::: Dataset excerpts
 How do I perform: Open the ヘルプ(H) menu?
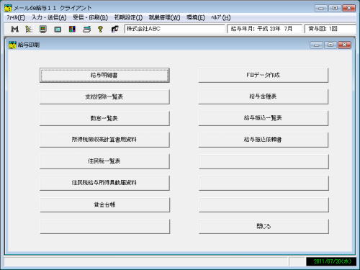[221, 17]
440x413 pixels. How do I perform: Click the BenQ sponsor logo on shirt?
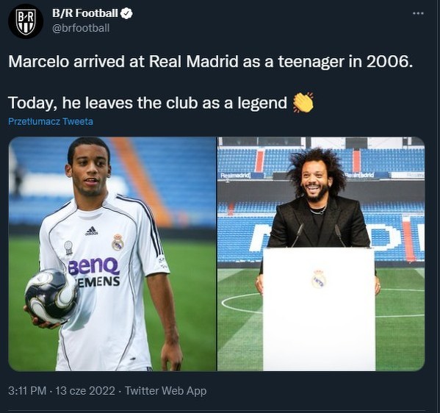[94, 267]
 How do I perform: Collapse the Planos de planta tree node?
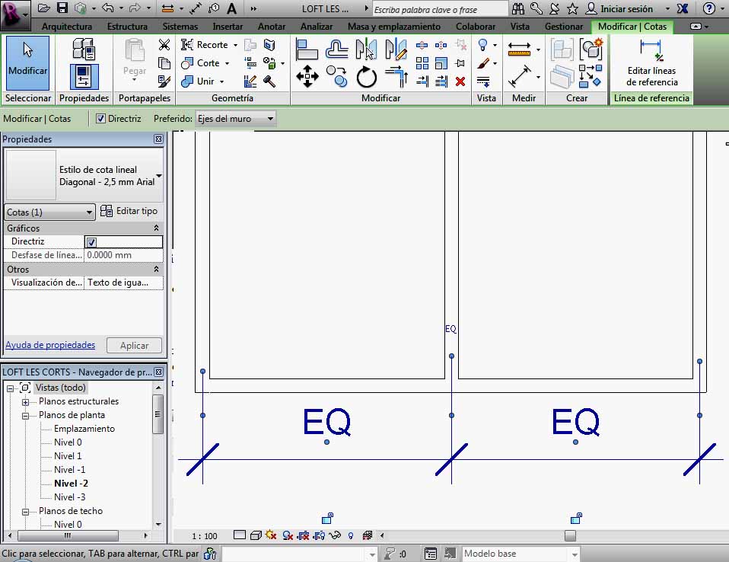[25, 416]
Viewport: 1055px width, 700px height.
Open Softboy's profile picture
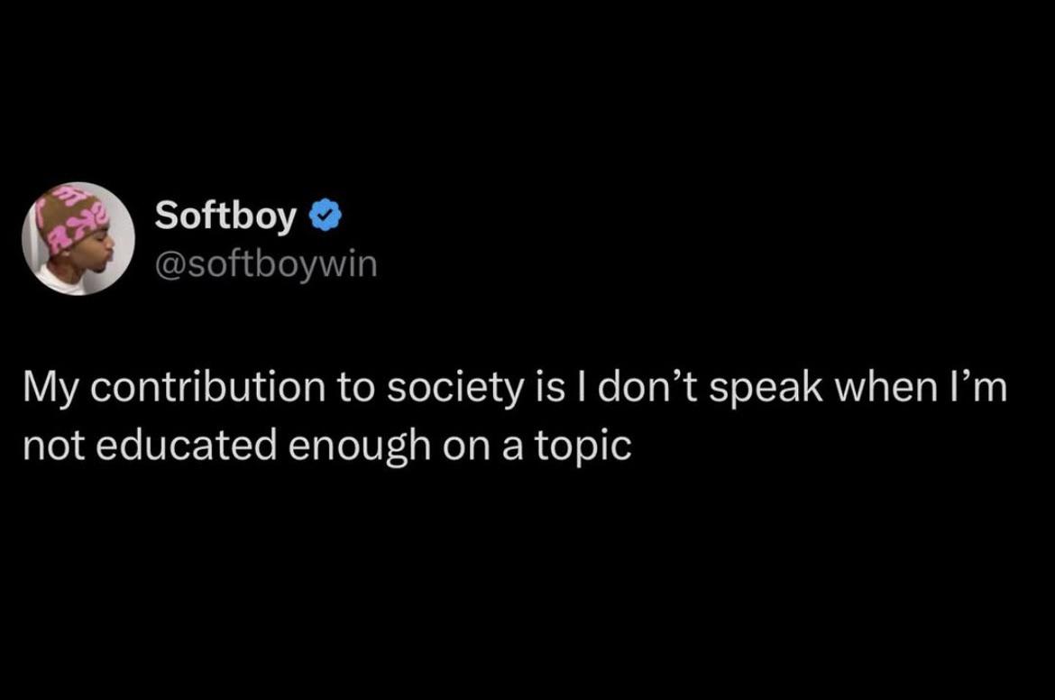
::::::
Exercise brief
Write out the listing above in full, word for word, with no pictures.

Task solution
 How do I perform: Open the ヘルプ(H) menu?
[221, 17]
440x413 pixels. How do I perform: Click the BenQ sponsor logo on shirt?
[94, 267]
 How do I perform: Collapse the Planos de planta tree node?
[25, 416]
Viewport: 1055px width, 700px height.
Open Softboy's profile picture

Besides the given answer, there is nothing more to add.